Lake Bell on the ‘Bless This Mess’ Finale and How Her Own Marriage Inspired the Show

By Meg Zukin

LOS ANGELES (Variety.com) –
(SPOILER ALERT: Do not read on if you haven’t watched the Season 2 finale of “Bless This Mess.”)

Lake Bell’s ABC sitcom “Bless This Mess” just aired its second season finale, but the actor is celebrating something else: Her son Ozgood’s triumphs in potty training.

During Bell’s interview with Variety, the 3-year-old ran into the frame, excited to tell his mother about his news. “I’m so proud of you!” Bell said before turning to the camera and mouthing an apology. “This is a quarantine interview.”

A native New Yorker, Bell took inspiration from her own life, as well as her marriage to tattoo artist Scott Campbell, to create the series.

“I’m from Manhattan and my husband is from Texas and Louisiana. He knows how to live off the land and he’ll go on a hike and find critters and talk to them. He’s very capable and I am a Manhattanite.

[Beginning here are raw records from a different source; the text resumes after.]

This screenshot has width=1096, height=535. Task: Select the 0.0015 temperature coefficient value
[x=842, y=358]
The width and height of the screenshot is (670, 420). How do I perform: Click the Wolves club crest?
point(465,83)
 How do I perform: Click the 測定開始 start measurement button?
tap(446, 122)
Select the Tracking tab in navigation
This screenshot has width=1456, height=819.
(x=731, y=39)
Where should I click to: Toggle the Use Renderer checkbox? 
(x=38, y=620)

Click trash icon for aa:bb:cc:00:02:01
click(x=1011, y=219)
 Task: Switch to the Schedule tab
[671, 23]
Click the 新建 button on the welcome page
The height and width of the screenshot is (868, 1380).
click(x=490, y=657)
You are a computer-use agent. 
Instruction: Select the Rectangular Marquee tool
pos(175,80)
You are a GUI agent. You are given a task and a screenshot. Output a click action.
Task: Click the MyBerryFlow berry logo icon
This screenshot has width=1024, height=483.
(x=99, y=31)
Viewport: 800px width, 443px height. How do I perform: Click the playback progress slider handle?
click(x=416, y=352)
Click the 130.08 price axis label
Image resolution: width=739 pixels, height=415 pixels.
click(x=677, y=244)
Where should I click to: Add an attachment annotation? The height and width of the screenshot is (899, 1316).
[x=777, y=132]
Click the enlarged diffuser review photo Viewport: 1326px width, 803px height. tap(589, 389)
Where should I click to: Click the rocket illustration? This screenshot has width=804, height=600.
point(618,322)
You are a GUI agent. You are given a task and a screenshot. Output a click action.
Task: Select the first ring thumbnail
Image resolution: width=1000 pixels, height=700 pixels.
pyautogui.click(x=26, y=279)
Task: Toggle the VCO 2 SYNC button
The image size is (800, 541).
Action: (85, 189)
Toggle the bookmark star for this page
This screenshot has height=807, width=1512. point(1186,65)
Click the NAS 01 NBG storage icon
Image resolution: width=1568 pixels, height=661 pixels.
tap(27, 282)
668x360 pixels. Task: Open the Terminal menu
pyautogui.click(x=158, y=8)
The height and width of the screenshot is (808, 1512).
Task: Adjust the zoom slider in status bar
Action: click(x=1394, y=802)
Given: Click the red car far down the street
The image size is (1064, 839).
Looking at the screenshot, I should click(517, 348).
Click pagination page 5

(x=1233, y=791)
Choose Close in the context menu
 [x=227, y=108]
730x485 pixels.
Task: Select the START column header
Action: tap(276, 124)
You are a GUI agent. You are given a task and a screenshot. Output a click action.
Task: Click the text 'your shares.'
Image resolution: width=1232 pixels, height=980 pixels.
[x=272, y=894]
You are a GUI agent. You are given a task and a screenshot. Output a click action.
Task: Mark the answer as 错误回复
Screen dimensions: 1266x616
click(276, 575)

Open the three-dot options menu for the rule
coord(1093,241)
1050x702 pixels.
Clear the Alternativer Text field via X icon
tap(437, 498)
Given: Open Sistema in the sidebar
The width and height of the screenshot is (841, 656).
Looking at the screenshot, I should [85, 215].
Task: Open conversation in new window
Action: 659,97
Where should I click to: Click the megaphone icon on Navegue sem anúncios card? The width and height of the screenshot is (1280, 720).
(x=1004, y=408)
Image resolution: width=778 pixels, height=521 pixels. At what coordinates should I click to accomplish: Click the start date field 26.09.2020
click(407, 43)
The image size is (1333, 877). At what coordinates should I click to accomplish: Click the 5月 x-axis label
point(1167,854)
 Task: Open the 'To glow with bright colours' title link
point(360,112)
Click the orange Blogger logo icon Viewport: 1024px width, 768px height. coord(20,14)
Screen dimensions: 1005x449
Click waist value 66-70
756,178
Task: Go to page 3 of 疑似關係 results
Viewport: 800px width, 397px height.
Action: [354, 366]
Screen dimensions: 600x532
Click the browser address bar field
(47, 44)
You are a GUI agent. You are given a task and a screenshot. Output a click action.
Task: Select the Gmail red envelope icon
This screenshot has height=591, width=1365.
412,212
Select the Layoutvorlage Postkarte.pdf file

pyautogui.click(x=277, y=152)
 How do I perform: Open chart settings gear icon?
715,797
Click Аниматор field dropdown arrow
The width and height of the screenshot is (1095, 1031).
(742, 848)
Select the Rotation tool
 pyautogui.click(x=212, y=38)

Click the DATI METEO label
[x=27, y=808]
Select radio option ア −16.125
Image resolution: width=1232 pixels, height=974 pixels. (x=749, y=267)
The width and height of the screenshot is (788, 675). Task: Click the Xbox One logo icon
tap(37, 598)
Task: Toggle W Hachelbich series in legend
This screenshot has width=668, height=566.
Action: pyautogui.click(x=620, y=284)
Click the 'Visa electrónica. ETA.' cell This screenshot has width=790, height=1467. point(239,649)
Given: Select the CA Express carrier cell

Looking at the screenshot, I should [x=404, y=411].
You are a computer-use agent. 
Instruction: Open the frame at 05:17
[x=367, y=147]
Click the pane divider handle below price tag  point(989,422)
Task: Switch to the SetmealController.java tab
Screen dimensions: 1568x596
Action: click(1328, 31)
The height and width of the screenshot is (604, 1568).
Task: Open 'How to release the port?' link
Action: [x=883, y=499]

I’m a prepper and I can organize a pantry. There’s a difference in our uses out in the brush, if you will,” she said.

That reverse “Beverly Hillbillies” dynamic is portrayed on screen through Bell’s character, Rio, and her husband Mike (played by Dax Shepard) as they navigate uncharted rural territory, much to the amusement of their new neighbors.

The ethos of the show is the importance of community, which is especially apt during a global pandemic. Rio and Mike rely on the town in a way not possible in New York City. “In a lot of smaller towns, you have your community come in and aid, and perhaps in a more urban community you tend to keep to yourself. You operate for your community and you pick each other up in times of darkness.”

Rio and Mike will end up relying on their community quite a lot if the show is picked up for a third season. At the end of the two-part finale, it’s revealed that Rio is pregnant. Despite the couple’s desire to keep the pregnancy a secret, the news spreads throughout the small town like wildfire and leaves viewers with endless future storylines.

“It submerges us right back in that pocket of feeling kind of fish out of water. Like here’s Mike and Rio who are kind of fumbling and bumbling, trying to get through their daily lives and trying to just do things that other people are very capable of doing,” Bell said before explaining what the pair becoming parents in Bucksnort means culturally and politically.

“We do wrestle and play with some blue-state, red-state politics and ultimately if anybody looks like a bunch of turkeys, it’s us. We poke fun at ourselves all the time and ultimately the show is about differences, but despite those differences, we’re all human and feel empathy and love for each other. The theme of community is deep-seated in the show,” said Bell.